== SOURCE PASSAGE ==
■ ■ ■

# Tips for one man opperation...



## PainterPaul (Aug 17, 2006)

Hi everyone, a rain day today, so a good time to post

I am looking for one-man operation tips.

I’m building my own house, by myself (no helpers). I finished framing the 29’ x 48’ deck, tarped it and moved on over to the 3 car garage. The walls (10’ 2x6 and triple headers) are up, the 2x10x24’ ceiling joists installed, two rows of ½” OSB running down the length as a platform for 2x12 ridge erection, common and hip rafters installation, etc. To date, the ridge is in place, approximately 9’-6” above (10/12 pitch), three or four common rafters, and the two hips. (I messed up the two hip calculations… they are too low at the bird-mouth… I will shim up and gusset on both sides with glue and screws)

The house will have a second floor tucked into the massive roof, with dormers. The roof will span 35’, overhanging 6’ in the front to cover the full length porch. Though I will have roughly 26’ 2x10 common rafters, the house roof will be a piece of cake to frame compared to the garage. This is because once I’m standing on the second floor ceiling, the ridge will be approximately at my eye level. No hips on the house either.

Like the garage walls, the house walls and gables can be framed in sections small enough and light enough for one man to erect. For the three 9’-6” triple garage door headers, I nailed two together, mounted, clamped and nailed the third 2x12 and moved on to the next stall. Wall sections with windows and doors were erected without headers (very heavy) and installed last. I braced little by little as I constructed from one end to the other. I ran a first course of sheathing to stiffen the building. Once everything was dead perfect plum, I’d apply a second course of sheathing.

Working on the garage roof framing now, I am going to erect my two poll pump-jack scaffolding along the softit/facia line on one side, use a small 16’ plank on ladder jacks for the other side. This way I can more easily nail the common’s bird mouths to the top plate. I will sheath the hip side of the roof from the scaffolding first, then move the scaffolding over to one of the two remaining sides. I built an angled rack to place a piece of sheeting about half way up. A ladder can be placed inside the rack, so I can hoist up one sheet at a time fairly safely. This will be easier once I get the scaffolding up, and will be able to push a sheet up from the rack from a more solid base. For the first course of sheathing, I’m going to nail stops on the rafter tails, so each piece will slide down into position. Then I can raise the scaffolding up to just below overhang level, nail down my roof jacks and 2x6 foot boards and work my way up.

■ ■ ■

== PROBLEM ==
In the forum post on one-man house framing, retype the passage that begins at the words "I am looking" and stops after "glue and screws)", with every word and punctuation mark unchanged.

== DATA ==
■ ■ ■

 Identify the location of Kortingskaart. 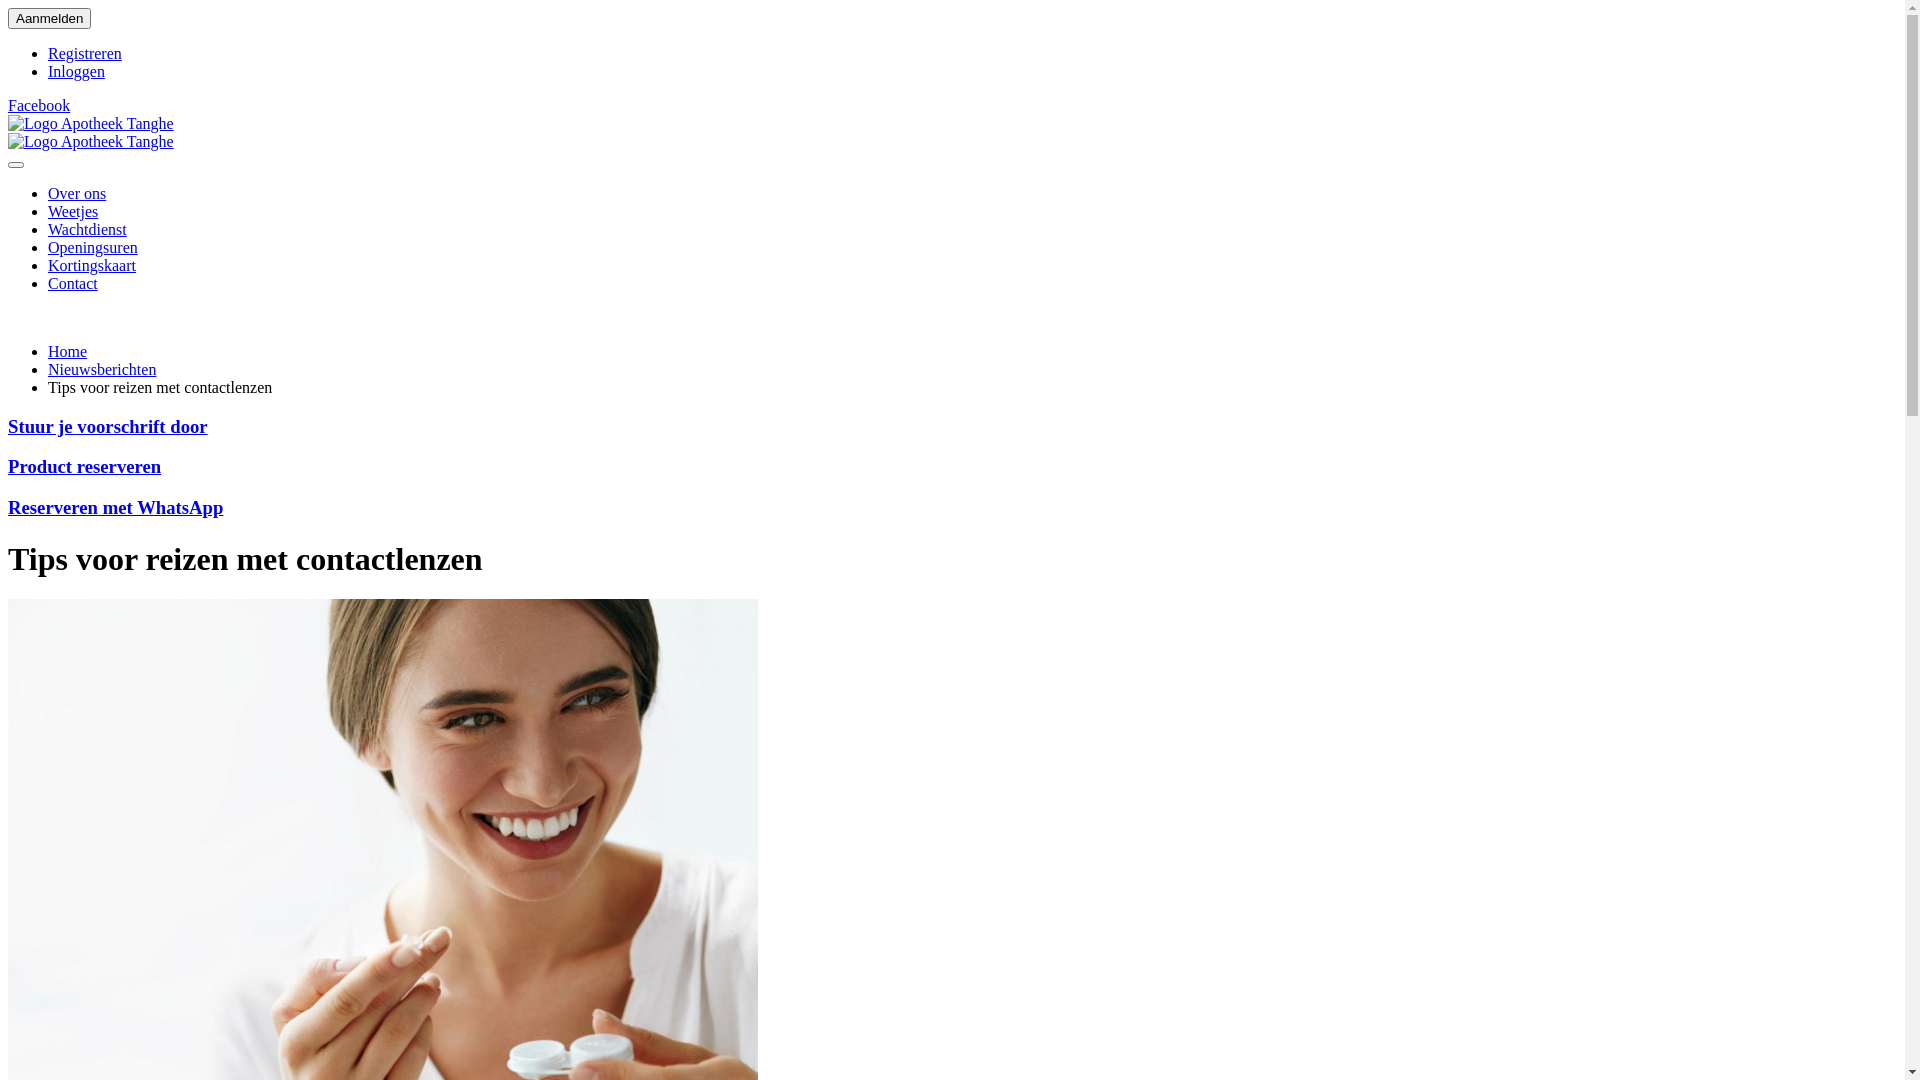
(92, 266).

■ ■ ■

== OUTPUT FOR THIS EXERCISE ==
I am looking for one-man operation tips.

I’m building my own house, by myself (no helpers). I finished framing the 29’ x 48’ deck, tarped it and moved on over to the 3 car garage. The walls (10’ 2x6 and triple headers) are up, the 2x10x24’ ceiling joists installed, two rows of ½” OSB running down the length as a platform for 2x12 ridge erection, common and hip rafters installation, etc. To date, the ridge is in place, approximately 9’-6” above (10/12 pitch), three or four common rafters, and the two hips. (I messed up the two hip calculations… they are too low at the bird-mouth… I will shim up and gusset on both sides with glue and screws)